Cadmium is a ductile, supple, glossy metal with a silver-white colour. When used in the plating and manufacturing business it is used as a sacrificial coating, which proves to be soluble in acids, but not in alkalis. It has several uses in corrosive situations, when cadmium plating will provide protection to the base metals, even when corroded or scratched. While it is very similar to Zinc, it creates more complex compounds.
Applications of Cadmium Plating
The majority of cadmium procured is used in the production of Ni-Cd batteries, with the remainder mainly used for stabilisers for plastic, coatings, pigments and plating. With the ability to absorb neutrons, it is applied as a barrier to control nuclear fission. It is specifically used to electroplate steel where an application of 0.05mm thick film of cadmium provides total protection against the sea.
Cadmium is highly suitable for application in the Aerospace industry with particular use on landing gears and legs.

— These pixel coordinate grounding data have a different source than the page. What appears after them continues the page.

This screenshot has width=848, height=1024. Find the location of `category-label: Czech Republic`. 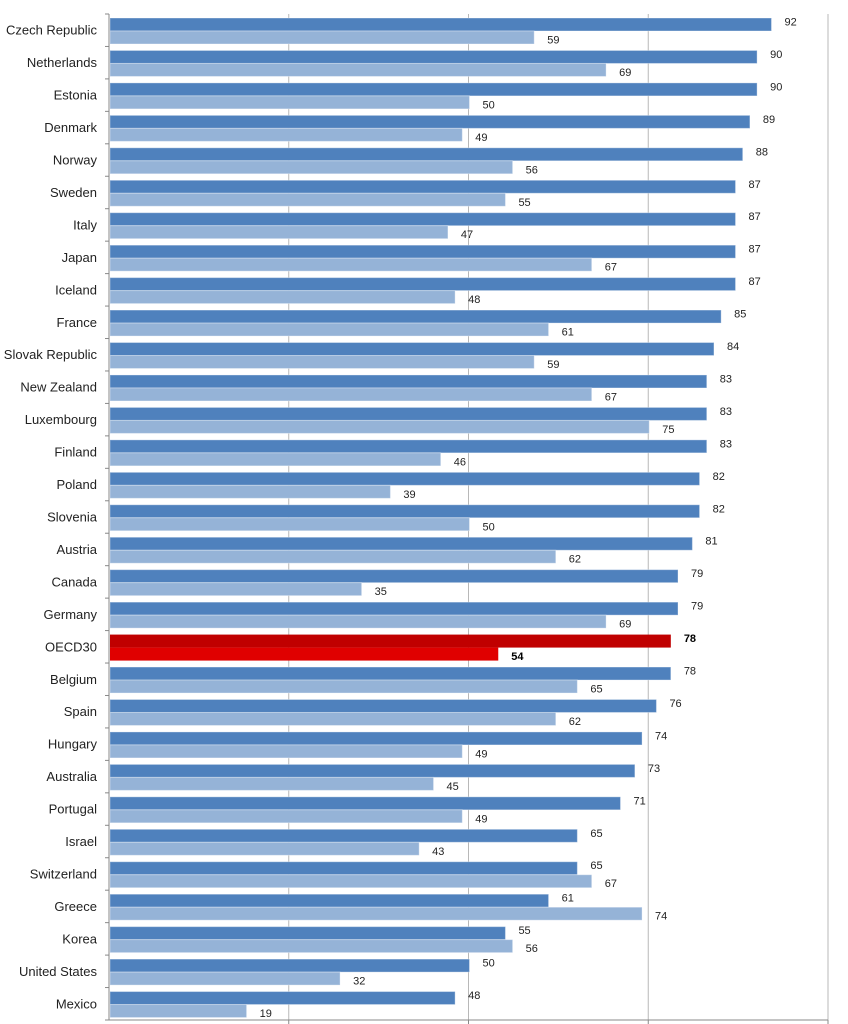

category-label: Czech Republic is located at coordinates (52, 30).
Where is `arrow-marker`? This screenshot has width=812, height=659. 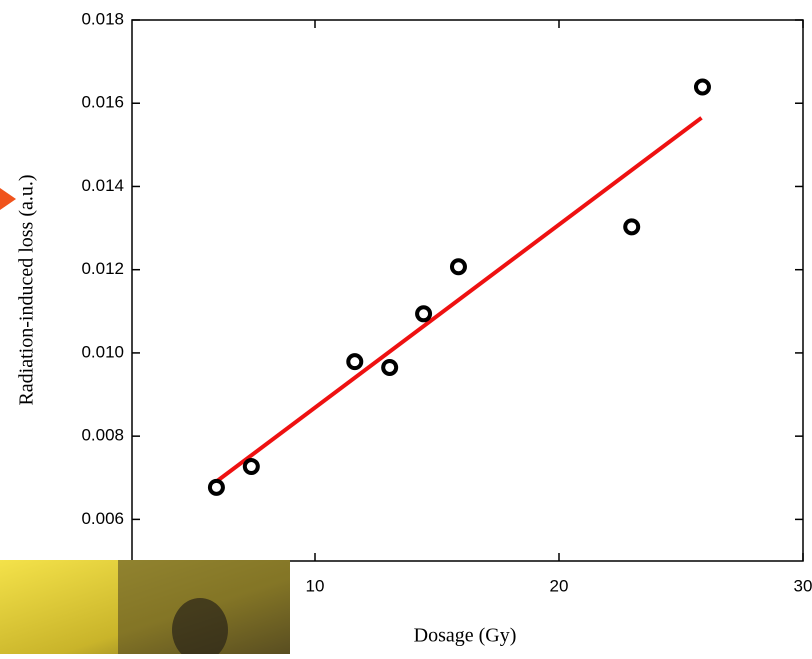 arrow-marker is located at coordinates (8, 199).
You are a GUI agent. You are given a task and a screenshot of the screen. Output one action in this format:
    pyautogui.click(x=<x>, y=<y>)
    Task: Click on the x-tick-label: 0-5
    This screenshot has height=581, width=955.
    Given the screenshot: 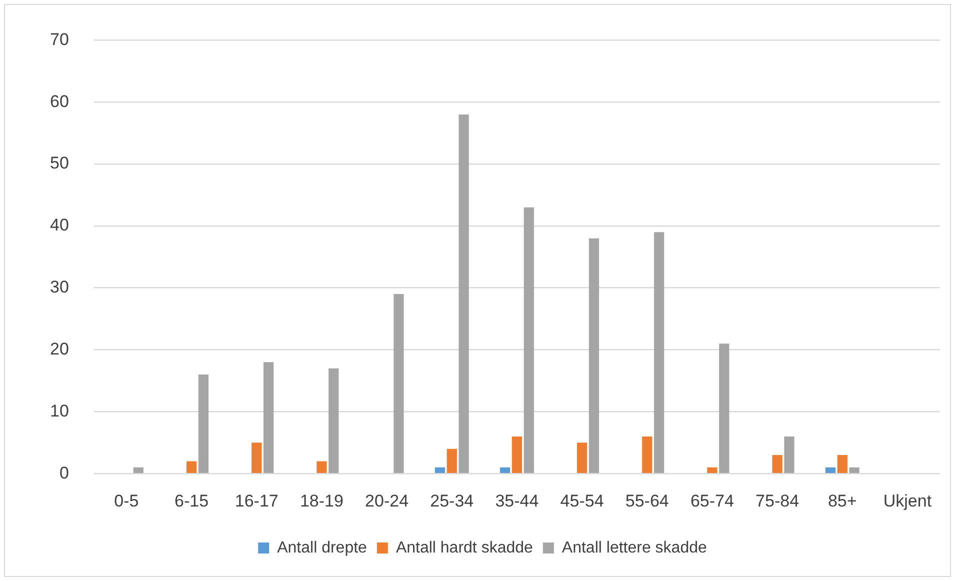 What is the action you would take?
    pyautogui.click(x=126, y=500)
    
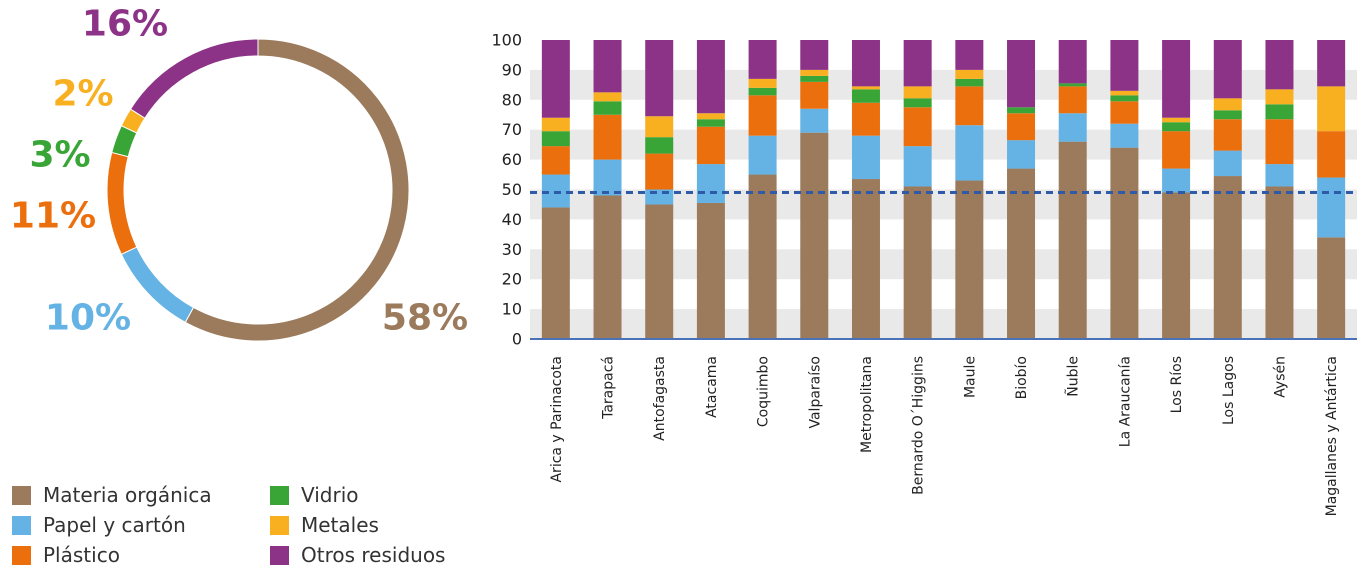  Describe the element at coordinates (88, 318) in the screenshot. I see `donut-label-papel-y-carton: 10%` at that location.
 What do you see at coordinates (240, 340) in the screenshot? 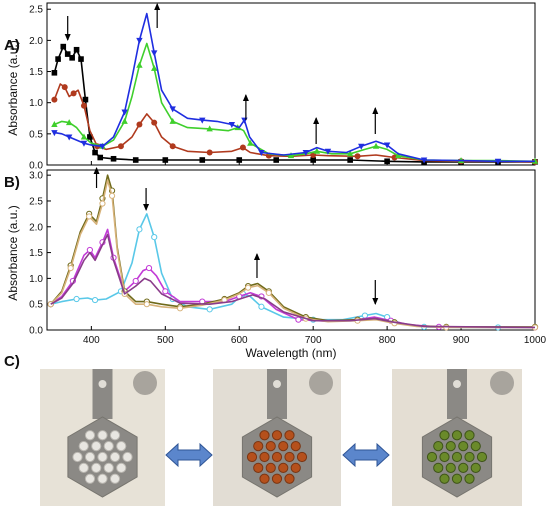
I see `x-tick-label: 600` at bounding box center [240, 340].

Alternatives to Cadmium Plating
In the Nuclear, Marine and Aerospace industries it has not been possible to completely phase out the use of cadmium deposits, however, less toxic, non-cyanide, plating systems have been developed. New zinc-alloy systems are being researched as a means to reduce cadmium plating without any compromise to performance.
Zinc Alloys – New zinc-alloy systems, such as zinc-nickel, zinc-cobalt, are able to provide a corrosion resistant, high performance alternative to plating with cadmium.
Tin-Zinc – an alternative, environmentally friendly process for plating. Using an almost pH neutral solution, the resulting deposit from this tin-zinc plating contains approximately 30% zinc with the remainder being tin.